Pacific Precious Takes Off on Gold Rally

Stockholm (HedgeNordic) – Pacific Precious, a multi-strategy hedge fund mainly investing in precious metals, advanced 20.8 percent during the three summer months after capitalizing on a strong rally in gold and other precious metals. The fund returned 23.4 percent year-to-date through the end of August and currently ranks among this year’s top ten best-performing members of the Nordic Hedge Index.

Pacific Multi Asset, the second hedge fund under the umbrella of Swedish asset manager Pacific Fonder, also had a great summer after gaining 9.7 percent during the June-August period. The multi-asset, multi-strategy fund gained 11.9 percent year-to-date. Mattias Gromark (pictured), who has been responsible for managing the asset manager’s three remaining equity funds, took over the day-to-day management of Pacific Multi Asset and Pacific Precious on June 1 after former manager Eric Strand left the firm.

Commenting on the strong performance of Pacific Precious during the summer, Gromark tells HedgeNordic that “we now prefer to take a stronger view on the underlying markets as we redefined the fund’s strategy at the beginning of June when I took over the management of Pacific Precious.” The more aggressive approach to investing coincided with gold’s summer rally stemming from a broader paradigm shift in the arenas of geopolitics and central banks. “We had seen gold enter into a full-blown bull market, and we wanted to participate in the full upside from that bull market,” says Gromark.

The strong performance of Pacific Precious during the summer was also partly attributable to platinum joining the rally that gripped other precious metals such as gold and silver. “More recently, when we saw platinum joining the rally and breaking out from its long bear market, we took advantage and increased our exposure,” Gromark tells HedgeNordic.

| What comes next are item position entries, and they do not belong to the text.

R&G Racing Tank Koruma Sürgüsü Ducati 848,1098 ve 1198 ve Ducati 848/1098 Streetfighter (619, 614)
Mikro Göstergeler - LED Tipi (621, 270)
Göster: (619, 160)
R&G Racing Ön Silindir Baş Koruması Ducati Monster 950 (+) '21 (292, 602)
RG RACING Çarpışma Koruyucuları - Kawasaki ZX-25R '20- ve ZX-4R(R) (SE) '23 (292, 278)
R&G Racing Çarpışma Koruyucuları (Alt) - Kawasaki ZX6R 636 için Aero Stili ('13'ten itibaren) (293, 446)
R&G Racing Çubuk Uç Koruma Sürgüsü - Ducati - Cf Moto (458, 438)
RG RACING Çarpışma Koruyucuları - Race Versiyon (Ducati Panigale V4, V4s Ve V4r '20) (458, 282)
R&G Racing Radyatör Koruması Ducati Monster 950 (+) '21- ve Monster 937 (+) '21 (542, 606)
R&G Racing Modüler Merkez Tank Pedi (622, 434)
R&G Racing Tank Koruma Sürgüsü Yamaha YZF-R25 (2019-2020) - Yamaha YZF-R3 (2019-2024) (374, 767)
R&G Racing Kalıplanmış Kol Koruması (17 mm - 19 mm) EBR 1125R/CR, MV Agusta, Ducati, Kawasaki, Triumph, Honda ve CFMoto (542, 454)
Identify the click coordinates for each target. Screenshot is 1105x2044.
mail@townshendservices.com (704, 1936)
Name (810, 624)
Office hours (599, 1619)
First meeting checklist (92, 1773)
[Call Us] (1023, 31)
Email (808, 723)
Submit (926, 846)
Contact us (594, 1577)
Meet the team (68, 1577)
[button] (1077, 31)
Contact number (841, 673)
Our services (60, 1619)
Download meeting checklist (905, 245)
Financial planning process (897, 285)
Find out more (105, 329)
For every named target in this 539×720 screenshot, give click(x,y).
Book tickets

Gromark argues that Pacific Precious represents “a good hedge for those believing that the world’s economy is getting weaker and the earnings cycle is probably rolling over in 2020.” In that scenario, more stimulus from central banks will likely dilute the value of major currencies, reckons Gromark. He believes the U.S. dollar will eventually reach a turning point, as Donald Trump has been putting pressure on the Federal Reserve to lower rates at a faster pace. In addition, “the fiscal position of the United States will eventually become a serious problem,” argues Gromark, “and that day will be good for gold.”